In the summertime…

~By Katie Blais

A bulk of my childhood summers were spent at the Swedish Social Club … a men’s club that my grandfather and dad belonged to … it was this huge old building on a lake that turned into a playground for my brother and my cousins and me on those hot summer days.  It was a three story building that members could even rent for $100 a week during the summer weeks … the “bedroom” was the top floor … basically a large attic filled with about 30 beds… when I was really young there was no shower so we would take baths late at night in the lake …I can still smell the ivory soap and lake water like it was yesterday.  There was a soda machine that actually dispensed the soda in glass bottles; a bar in the basement that my cousin Sarah and I would sneak into and play restaurant until we were found and yelled at by our moms; and a locker room that housed everyone’s floats and life vests and masked the old school pin up pictures hanging behind on the exposed beams.  There was even an outhouse … which we would dare each other to stand in when we got bored swimming, or canoeing, or trying to catch fish.   The food was always picnicking food: pb&j sandwiches, cheez its, plums, and blueberries from the wild blueberry bushes that were all over the pine grove where the long red picnic tables lived.  Sitting on the dock in the middle of the lake and the scores of other memories that happened there are some of my favorites and I find my mind going back to them whenever I need a little bit of comfort.

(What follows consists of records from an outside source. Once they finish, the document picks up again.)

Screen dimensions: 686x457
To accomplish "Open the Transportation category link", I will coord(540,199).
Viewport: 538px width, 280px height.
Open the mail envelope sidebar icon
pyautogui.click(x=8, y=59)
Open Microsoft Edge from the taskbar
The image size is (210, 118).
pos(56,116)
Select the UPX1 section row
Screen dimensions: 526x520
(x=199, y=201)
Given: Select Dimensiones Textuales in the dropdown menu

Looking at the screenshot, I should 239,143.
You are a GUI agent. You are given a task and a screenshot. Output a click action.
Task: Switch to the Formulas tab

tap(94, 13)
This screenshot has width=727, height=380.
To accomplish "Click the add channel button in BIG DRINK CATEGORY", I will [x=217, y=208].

One of the biggest “events” that happened at the SSC was their annual chicken BBQ … the first Sunday of August was always BBQ Sunday … it was the big fundraising event for the club and people from all over the area would buy tickets for a day of boating, swimming (always being a bit of an elitist, I never swam during BBQ Sunday, what usually felt like a private beach for us “regulars” got filled up with too many strange looking rat kids swimming in jeans or ill fitting bathing suits), and of course the best and cheapest grilled chicken meal.

Preparation would always start at the beginning of the summer, with my mom and grandmother grumbling that my dad and grandfather were again in charge of getting the food or selling tickets. The big day my dad and grandfather would get up early to start cooking, and also start drinking. At the back of the club there was a huge cinder block structure with a tin roof … the floor would be filled with charcoal and fired up before about 200 halved chickens were laid out on top of the coals all secure in large wire racks. All day the guys would spray the chicken with a mystery concoction (which my dad will still not reveal ) while drinking lots, I mean lots of cheap canned beer. Next to the “pit” as it was called was a large large pot where the corn was cooked … it was always my grandfathers job to watch the corn … and to drink copious amounts of alcohol … which we loved because the more he drank, the looser his regularly tight wallet would become … I think one time he gave us 20 bucks!

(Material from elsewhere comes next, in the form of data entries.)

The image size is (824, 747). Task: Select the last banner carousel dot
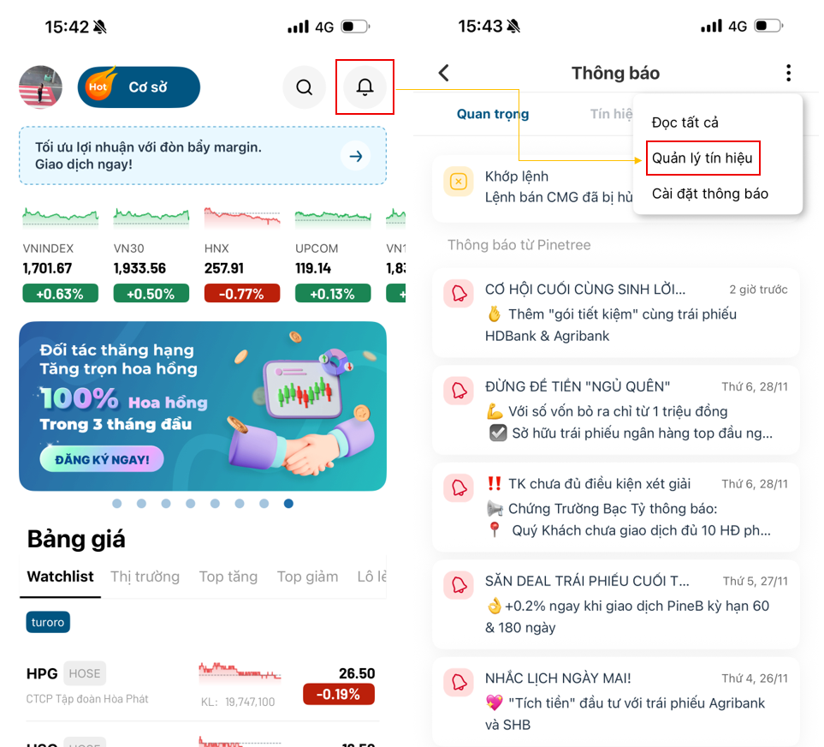[288, 504]
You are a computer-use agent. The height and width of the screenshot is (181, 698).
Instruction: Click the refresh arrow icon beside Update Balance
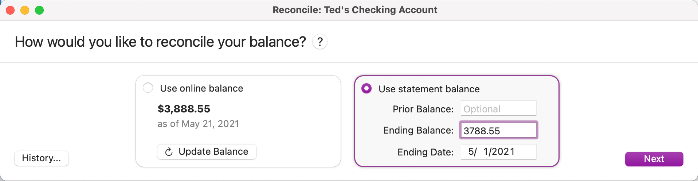click(x=169, y=152)
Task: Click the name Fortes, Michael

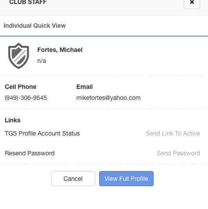Action: click(60, 50)
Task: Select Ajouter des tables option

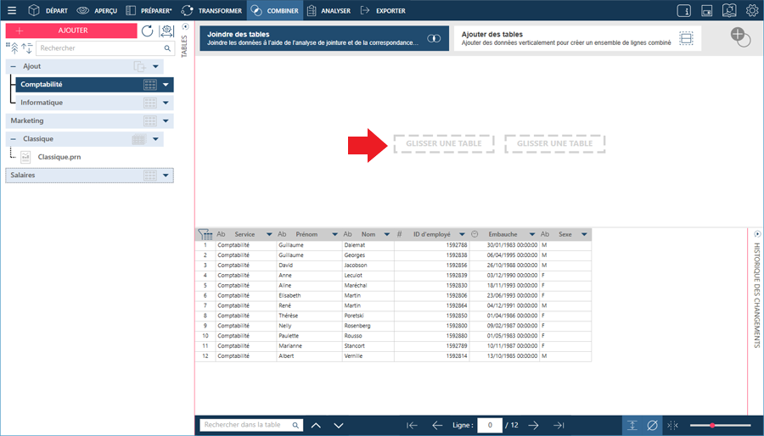Action: pos(577,38)

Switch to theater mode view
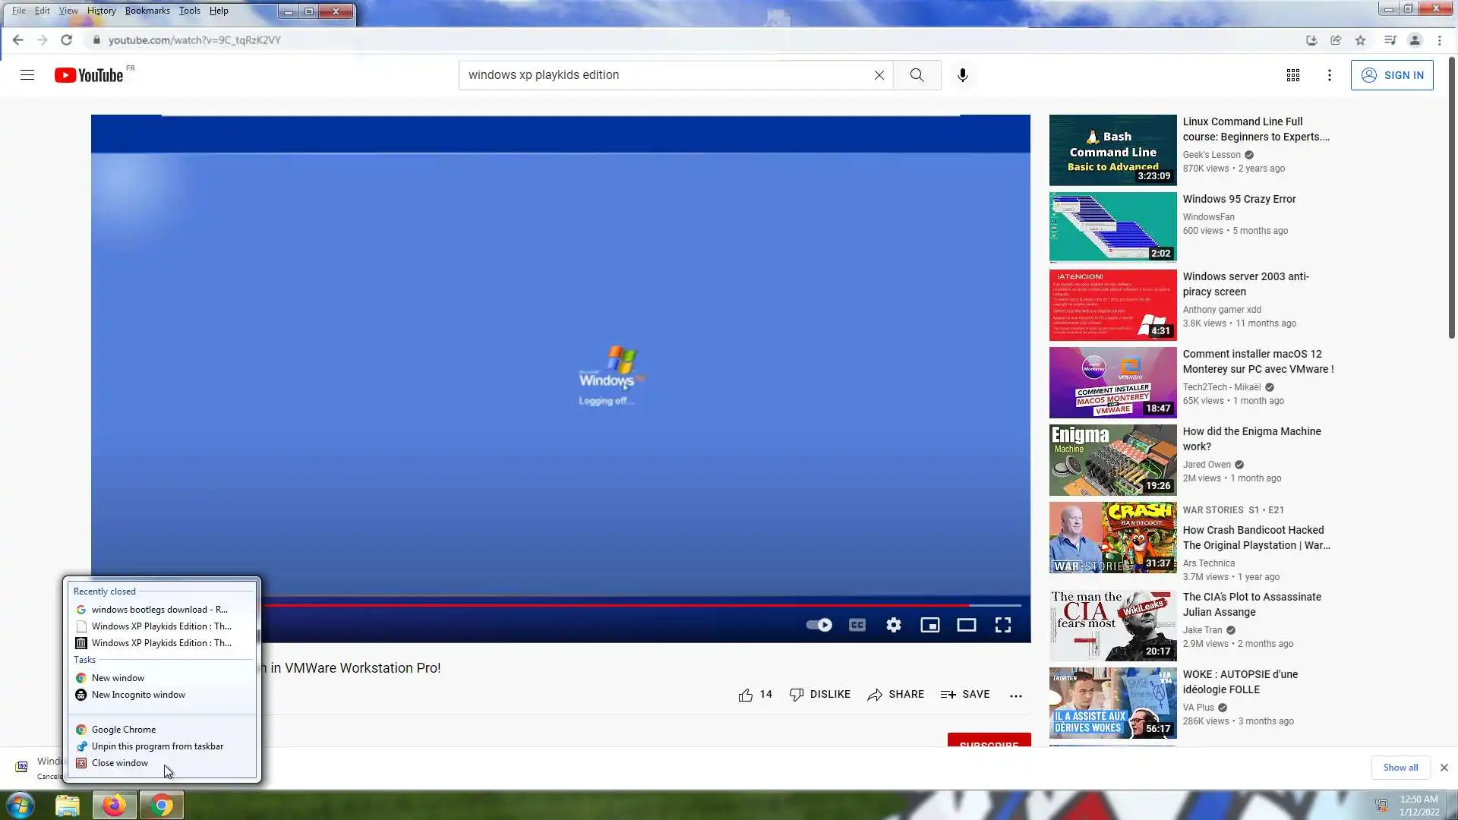[x=967, y=625]
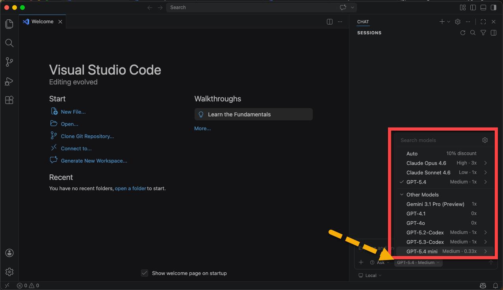This screenshot has height=290, width=503.
Task: Refresh the chat sessions list
Action: coord(463,33)
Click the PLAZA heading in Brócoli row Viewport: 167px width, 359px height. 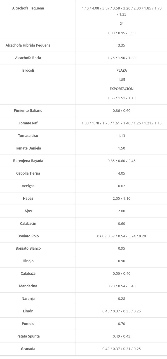pyautogui.click(x=121, y=70)
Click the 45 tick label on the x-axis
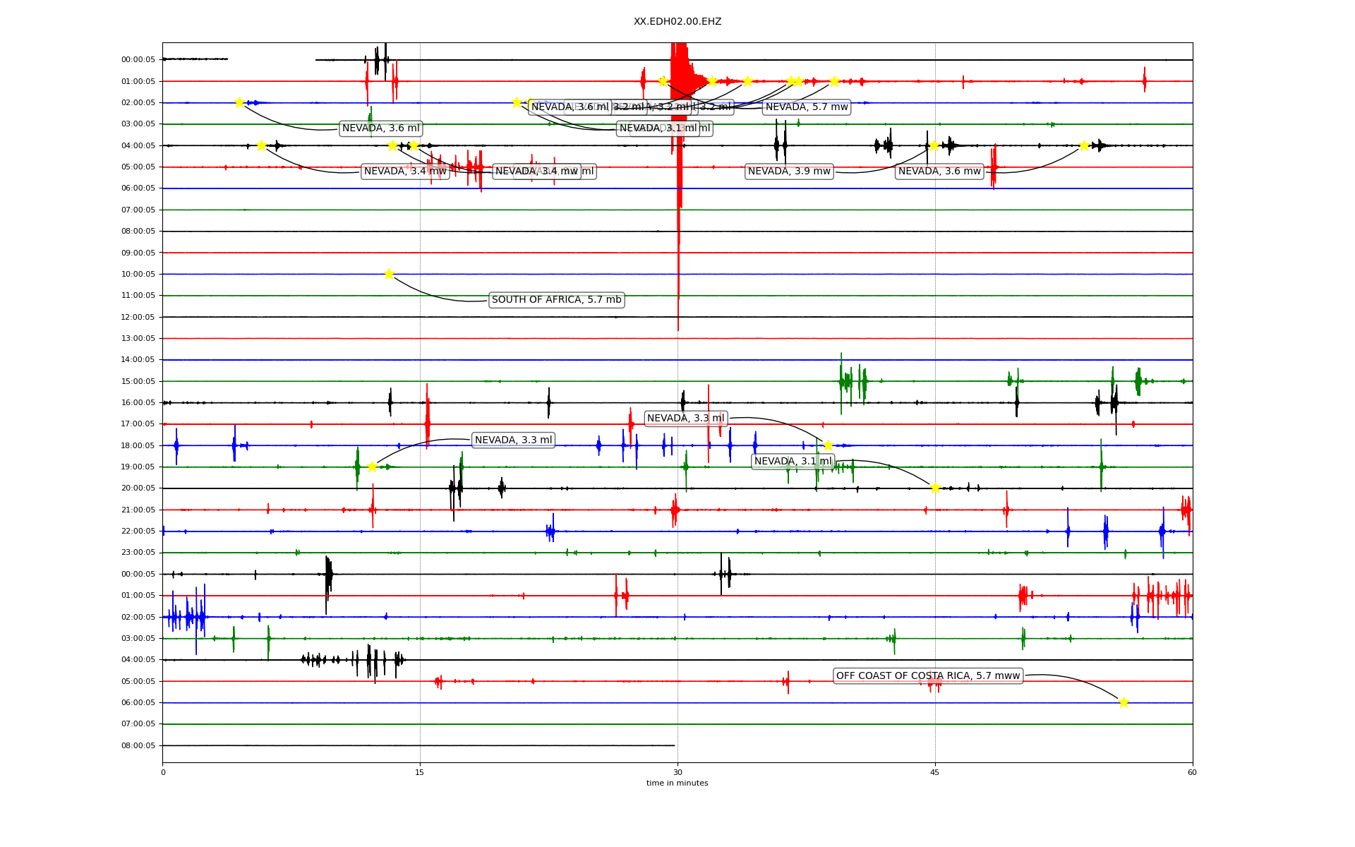1355x847 pixels. (935, 772)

Inside the house was more reserved, the ladies would be assembling the salads: a garden salad and potato salad … I always enjoyed being outside with my dad and grandfather being silly and drinking orange soda in the sun but somehow I always got roped into being inside, sprinkling paprika on the potato salad or squirting the tiniest amount of watered down French dressing on top of lettuce and celery.  There was always a yard sale, a raffle, and amazing people watching … the characters that came out of the wood work on this day could fill a novel!  But when the food was finally done, when the men were pretty plastered, and the women were thoroughly annoyed at their husbands for being half in the bag, a bell would ring and everyone would line up … say a prayer (this was a very religious event of course, hee hee) and get eating … after lunch, large watermelons were cut and Swedish coffee and fruit punch were served.  We would head home after the sun had set over the lake, sun burnt  and tired, and for the following week our fridge at home would be filled with leftover potato salad and chicken.

I haven’t been to a chicken bbq in years and many of the members and the characters that added so much to the day have since passed, but sitting at our picnic table in the pine grove, clad in bathing suits and shorts eating that crispy greasy chicken and sweet buttery corn and laughing overlooking the lake is a memory so clear and so cherished that I like to revisit it regularly.